In its wholesale operations, Susser added four new dealer sites and discontinued three during the second quarter, for a total of 384 dealer sites in operation at June 30. New sites typically outperform wholesale locations that are closed or where fuel supply is discontinued.

C-store merchandise sales totaled $187.9 million during the second quarter, up 77.4% on a reported basis and 12.7% pro forma. Same-store merchandise sales increased 6.6% from a year ago and 8.4% on a pro forma basis, showing financial results as if the Town & Country acquisition had taken place on January 1, 2007. The strong growth in sales for the retail merchandise segment was led primarily by increases in packaged drinks, food service, cigarettes and beer.

Total merchandise gross profit for the second quarter of 2008, net of shortages, was $64.4 million, up 89.2% on a reported basis and 18.6% pro forma.

Net merchandise margin increased to 34.3% for the second quarter of 2008—up approximately 220 basis points on a reported basis and 170 basis points pro forma—and is the highest quarterly margin reported since 2001.

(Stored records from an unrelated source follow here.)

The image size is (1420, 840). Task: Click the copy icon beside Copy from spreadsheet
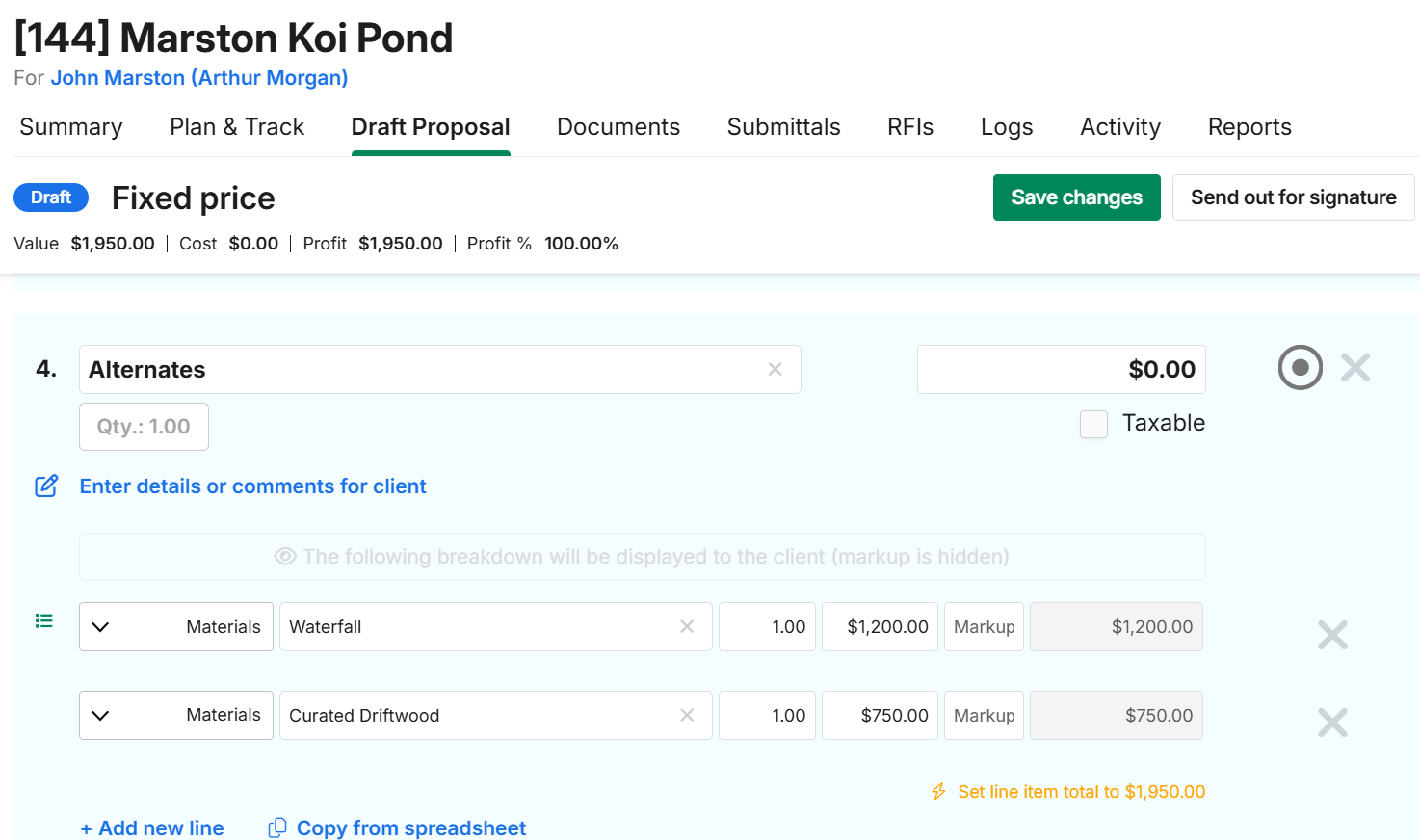277,827
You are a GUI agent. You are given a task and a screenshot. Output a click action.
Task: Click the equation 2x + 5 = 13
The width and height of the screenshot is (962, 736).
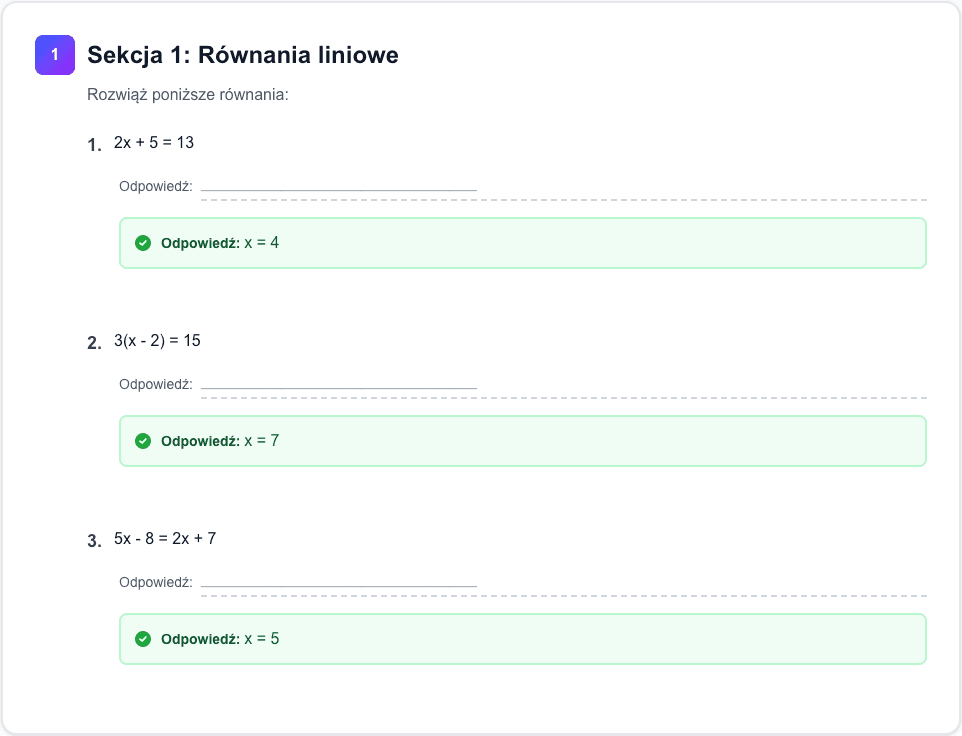click(154, 143)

Retail fuel volumes increased to 165.1 million gallons for the quarter, up 54.9% on a reported basis and almost 1% pro forma. Average gallons sold per retail location were 330,900, up slightly from a year ago on a reported basis but down 2.3% on a pro forma basis.

Retail fuel revenues increased to $618 million, up 107.6% on a reported basis and 32.7% on a pro forma basis. Fuel revenues were driven by the Town & Country contribution and by a 95 cent-per-gallon increase in the retail price of fuel versus a year ago, or 90 cents on a pro forma basis.

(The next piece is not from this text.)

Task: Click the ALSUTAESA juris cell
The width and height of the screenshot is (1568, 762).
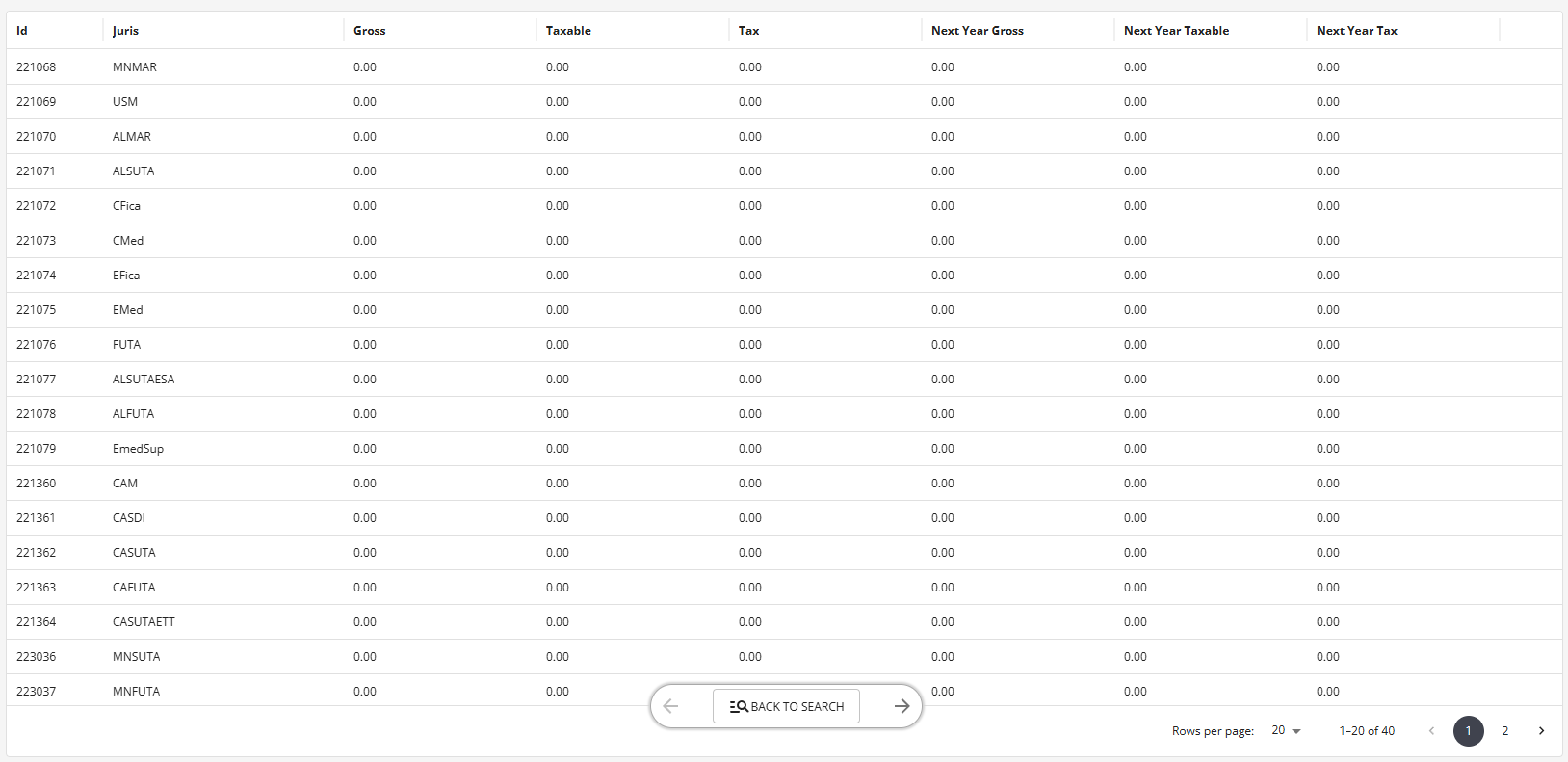Action: pos(144,380)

Retail gross margins for fuel increased by 2.2 cents per gallon to 19.4 on a reported basis and by 0.6 cents a gallon on a pro forma basis. Retail fuel gross profit was $32.1 million, up 74.9% on a reported basis and 4.1% pro forma. Susser reports retail fuel margins before credit card and other fuel-related expenses. Credit card fees for the quarter were approximately 4.3 cents per gallon, up 1 cent per gallon from a year ago on a pro forma basis.

Wholesale fuel volumes sold to Susser's 384 dealers and other third-party customers increased 4.8% year-over-year to 124.3 million gallons. Wholesale fuel revenues increased 46.8% to $415.2 million as a result of both the volume increase and a 96 cent-per-gallon increase in average wholesale fuel selling prices. Wholesale fuel gross margin was 5.8 cents per gallon, versus 5.3 cents per gallon a year earlier. Wholesale fuel gross profit increased 14.8% to $7.3 million, reflecting substantially higher wholesale fuel selling prices and the slightly higher sales volumes.

The $31.7 million of total company adjusted EBITDA compares favorably to the second quarter 2007 reported $16.7 million and pro forma $29.5 million results. Second quarter 2008 net income of $6.7 million, or $0.39 per diluted share, increased from second quarter 2007 pro forma net income of $5.1 million, or $0.31 per diluted share, taking into account the Town & Country acquisition and the related impacts on Susser's tax position.

For the first six months of 2008, Susser reported merchandise sales of $356.6 million, an increase of 79.0% on a reported basis and 13.2% pro forma, versus the comparable period a year ago. Total revenues were $2.2 billion, an increase of 82.6% on a reported basis and 35.5% pro forma. Gross profit totaled $203.8 million, up 74.3% on a reported basis and 11.7% pro forma. Adjusted EBITDA was $48.3 million, up 97.2% on a reported basis and 3.4% pro forma. Net income totaled $3.3 million or $0.19 per diluted share, versus $3.9 million, or 23 cents per diluted share on a reported basis and $2.6 million, or 16 cents per diluted share, on a pro forma basis for the same period in 2007.

Corpus Christi, Texas-based Susser Holdings is a third-generation, family-led business that currently operates 510 c-stores in Texas, New Mexico and Oklahoma under the Stripes and Town & Country banners. Restaurant service is available in more than 285 of its stores, primarily under the proprietary Laredo Taco Co. and Country Cookin' brands. It also supplies branded motor fuel to more than 380 independent dealers through its wholesale fuel division.